If you’ve been involved in health and fitness activities on any level at almost any time, chances are you’re familiar with the word “plateau.” Basically, when someone begins an exercise and nutrition program after a period of relative inactivity and less than supportive nutrition, the results tend to happen fairly quickly. Most people start feeling better within the first week. By week 2, they notice their clothes are fitting better. By the 30-day mark or so, there’s usually some fairly significant weight-loss progress, 5-10 pounds or more, depending on your starting point.
Unfortunately, what happens next causes a lot of people to lose motivation and even quit their fitness program: It’s the dreaded plateau.
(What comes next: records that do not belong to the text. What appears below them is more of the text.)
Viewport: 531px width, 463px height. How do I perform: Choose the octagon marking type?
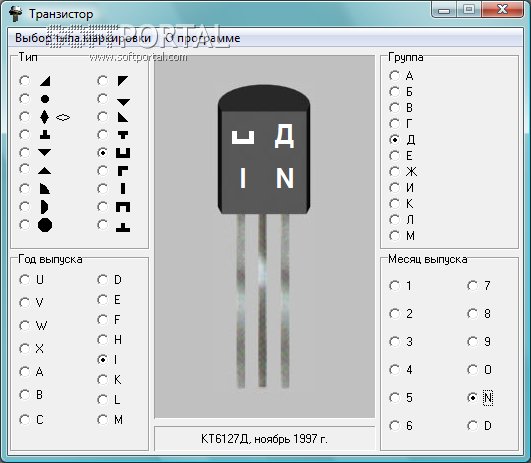point(25,225)
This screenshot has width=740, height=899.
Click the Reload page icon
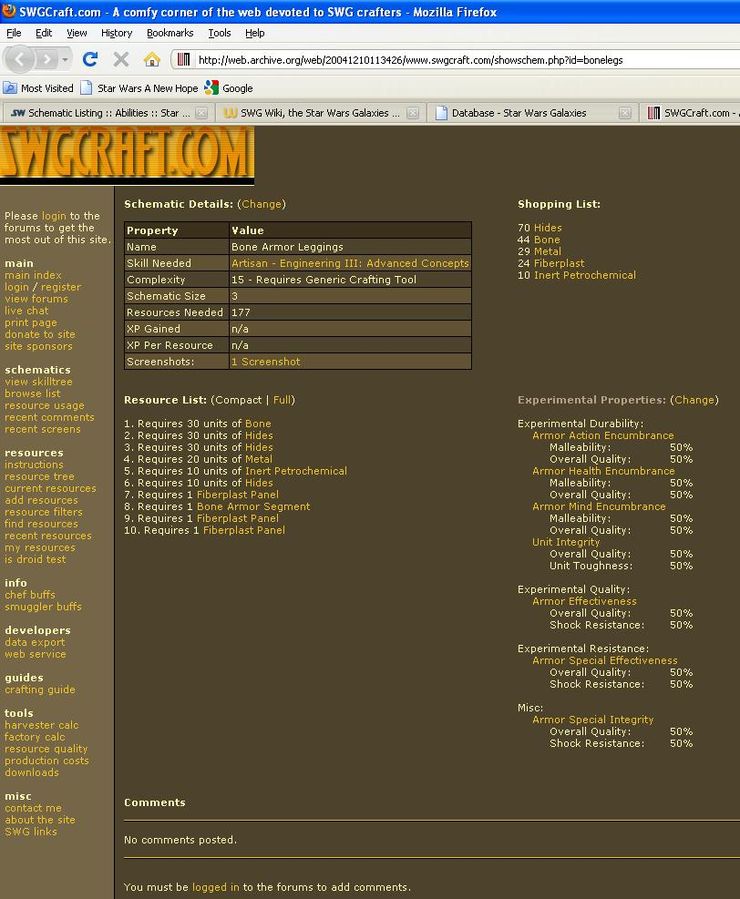tap(90, 60)
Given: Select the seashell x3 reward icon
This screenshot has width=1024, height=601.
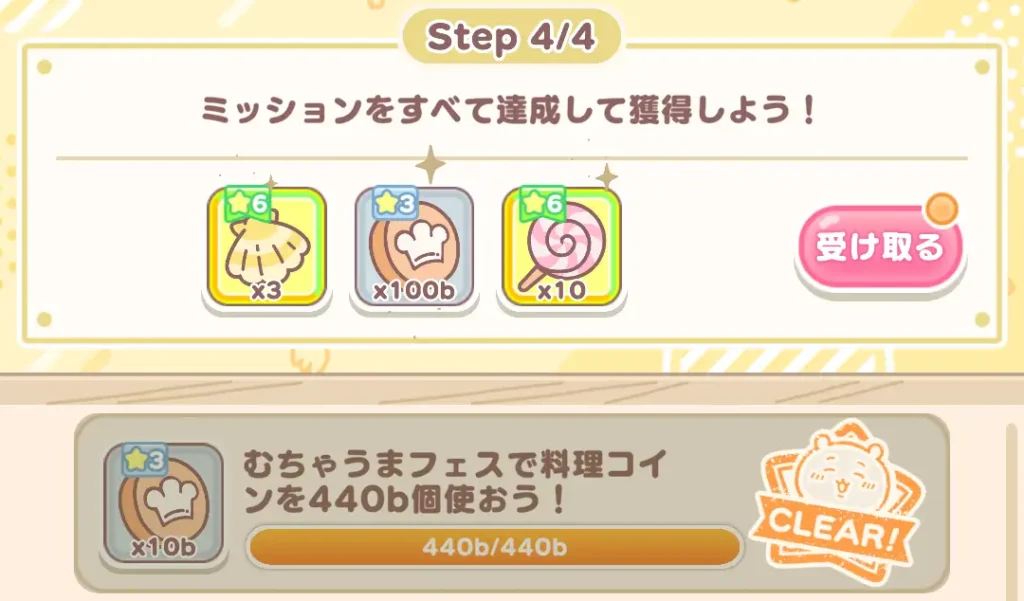Looking at the screenshot, I should pos(266,247).
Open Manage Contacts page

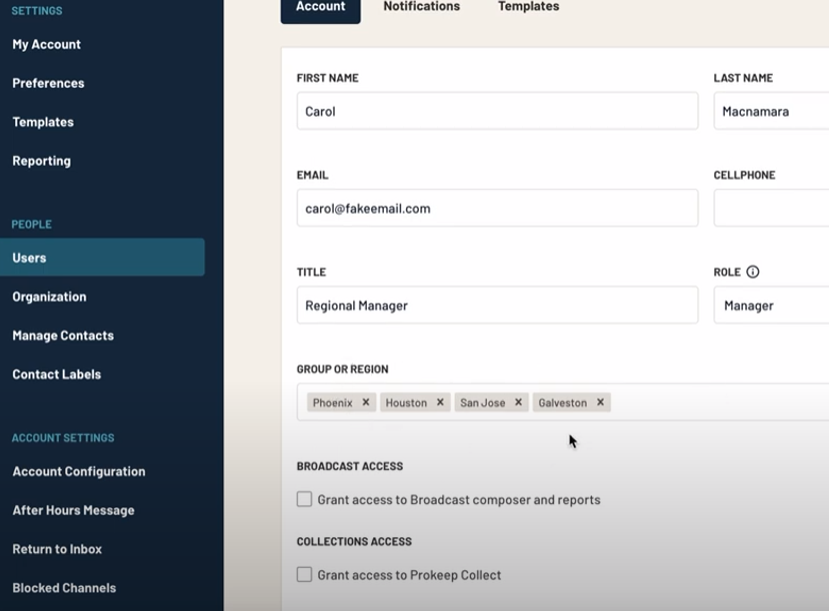pos(63,336)
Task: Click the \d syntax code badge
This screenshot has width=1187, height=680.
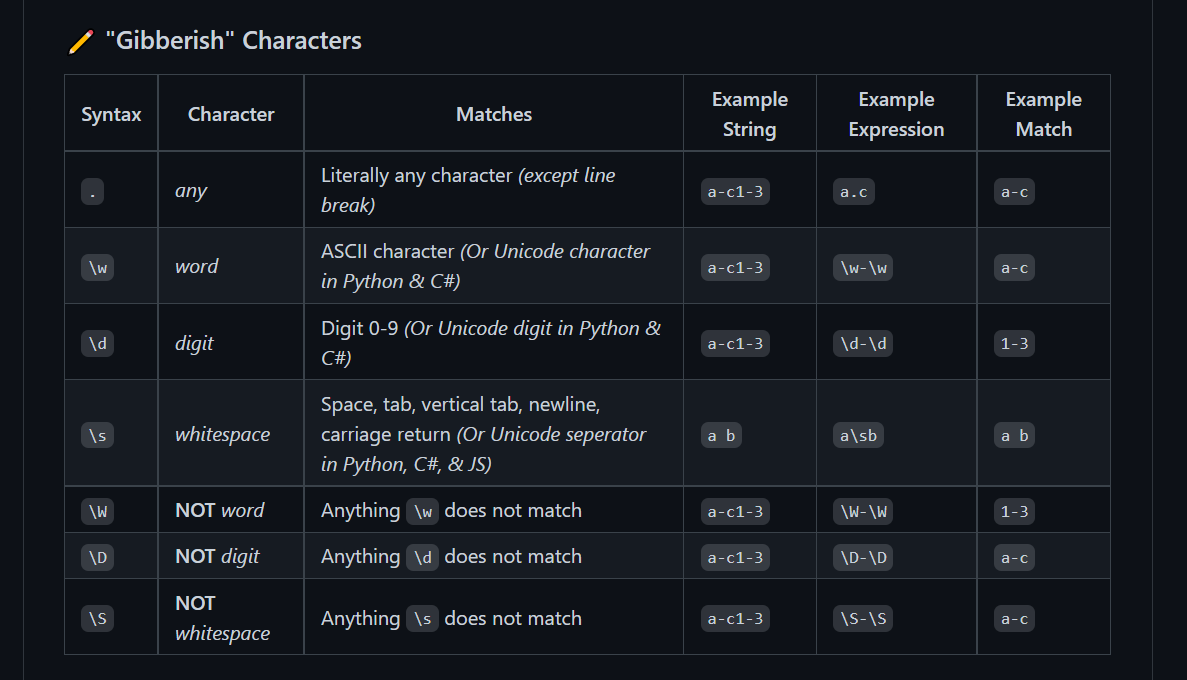Action: point(98,344)
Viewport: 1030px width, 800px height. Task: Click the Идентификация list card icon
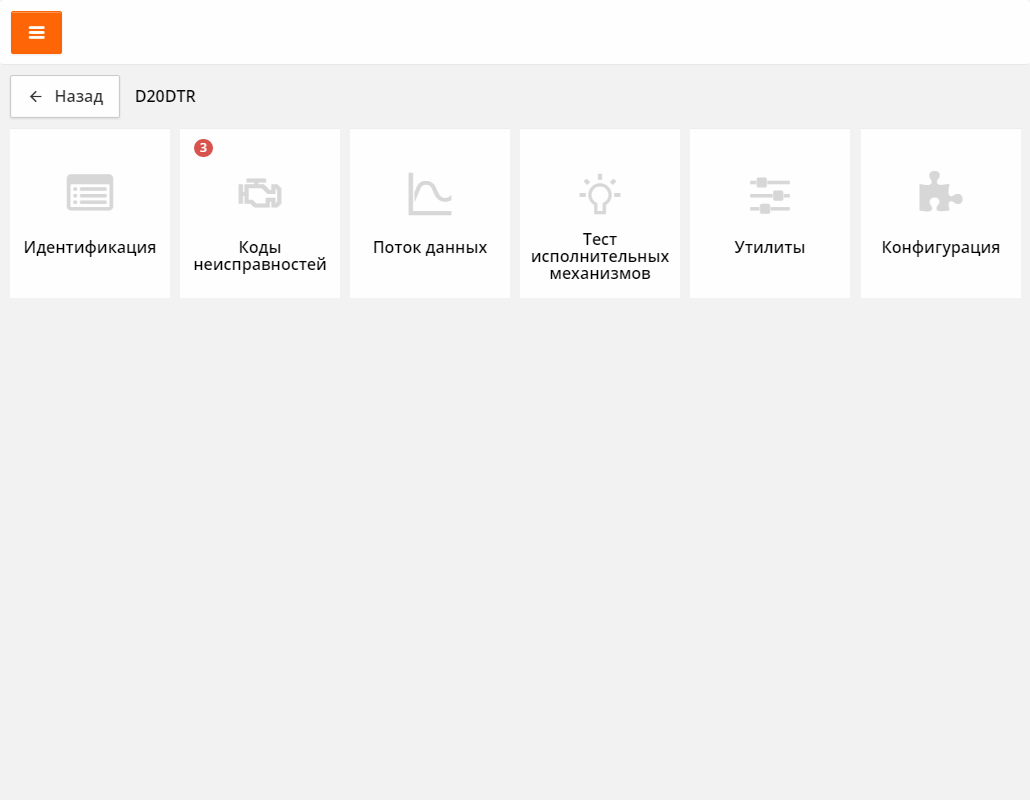pos(90,193)
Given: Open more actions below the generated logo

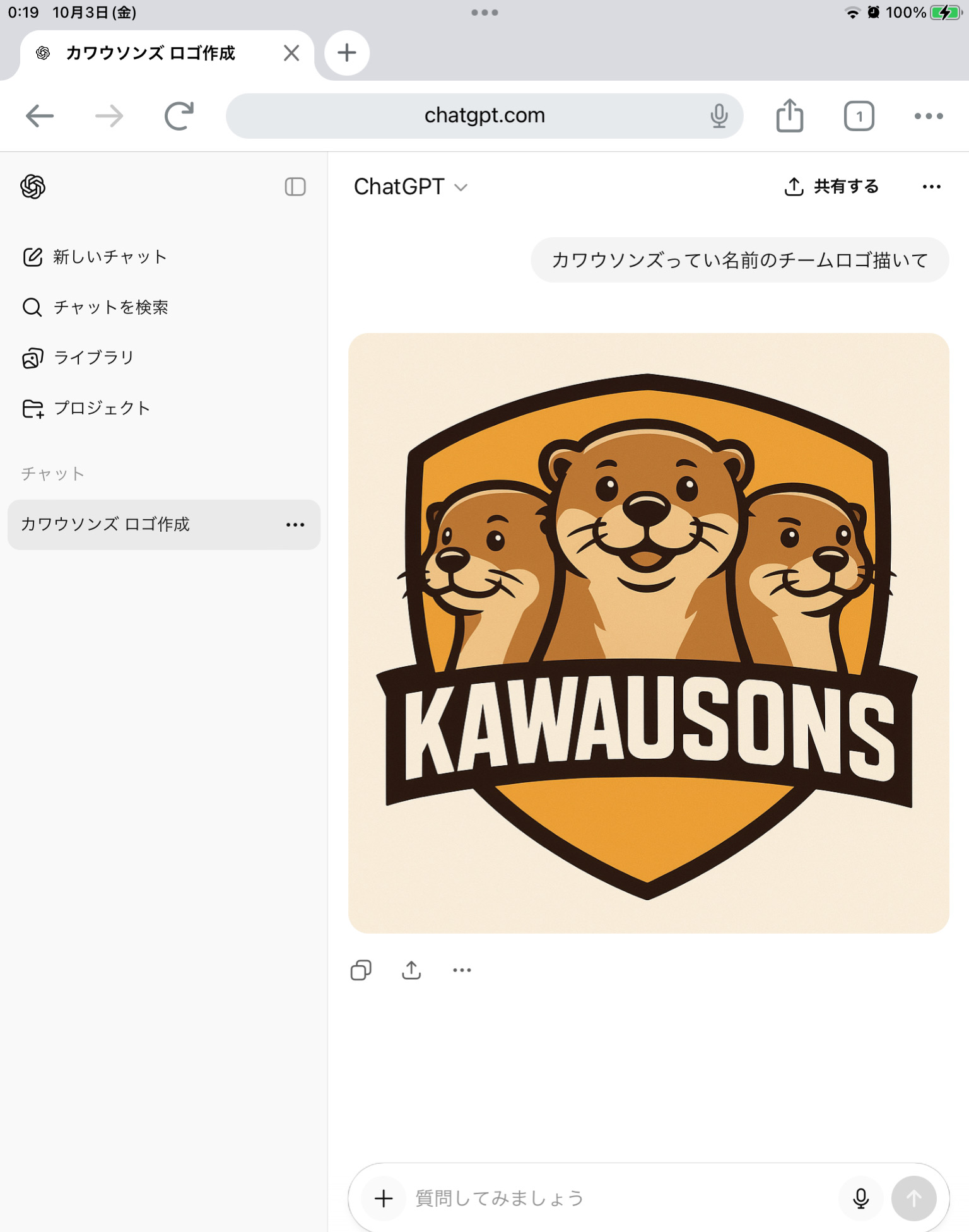Looking at the screenshot, I should [462, 970].
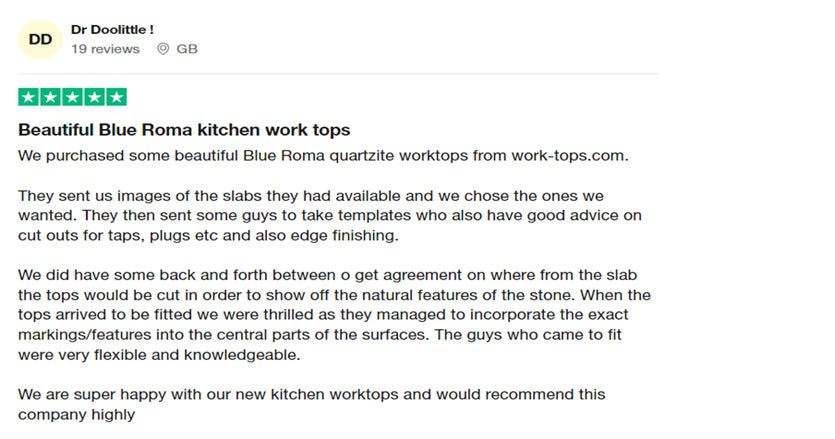Viewport: 835px width, 439px height.
Task: Click the GB country label
Action: coord(187,49)
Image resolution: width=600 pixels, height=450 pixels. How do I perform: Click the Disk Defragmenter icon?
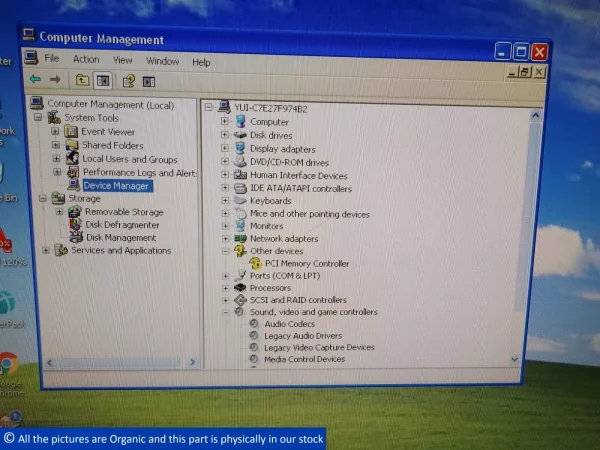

This just means that the initial rate of weight loss levels off and it becomes harder to keep the pounds melting away as easily as they did in the first month or so. This is very common. It’s also just a simple fact of human physiology.
You see, when you lose weight, your body requires less energy (i.e. calories) to be burned in order to take care of your day-to-day activities (like walking around, carrying groceries, even breathing). Weight loss is not binary. The more you lose, the harder it becomes to lose more. Here are 3 ways you can keep the weight-loss plateau from tripping you up and holding you back from your ultimate goal:
1 – Adjust. What worked to lose the first 10 pounds 6 weeks ago may not be the same formula to lose the next 10 (which probably will take longer than 6 weeks). You may need to add another workout or physical activity to your weekly routine, and/or adjust your diet to continue seeing results. Your body may just need a disruption to interrupt its adaptation to your new lifestyle. This could be a fast or cleanse day.
Believe it or not, if you’ve been following a calorie-restricted diet for at least a few weeks, a cheat day may be just what your body needs to reset its metabolism. Be reasonable, though. Notice I said cheat “day,” not cheat “week.” 🙂
2 – Be Aware. Scientific research shows that most people overestimate how much they’re moving and underestimate how much they’re eating. This is why it’s important to track key metrics like workouts, meals, and water intake. Once you get real about what you’re actually doing, you’ll be more aware, and awareness leads to progress. Keep it simple. Just track the foods you eat and liquid you drink for a day, and what time you consumed each. Then take a look and see if there is anything glaring at you. If you aren’t sure what to look for, shoot me an email and I will review it for you.
3 – Focus on getting stronger. Endless miles on the elliptical or treadmill might melt away the pounds initially, but it’s not a proven approach for long-term success.
***I firmly believe that getting stronger is the single most important thing you can do for your overall health and longevity.
It will also help you get more “work” done in less time in your workouts, making them more efficient by burning more calories in less time. A good example of this is distance runners. For decades, pretty much the only training distance runners did was, distance running. Now, marathoners and weekend 5K warriors are learning that getting stronger is much more conducive to faster times than simply running all day like Forrest Gump.
It makes sense; the stronger your legs and core are, the more force you can exert into the ground. Distance runners who strength train also tend to experience fewer injuries.
So, if you’ve hit a plateau, don’t get frustrated or lose motivation. Understand that it’s part of the process, and try some of the tips above to get back on track.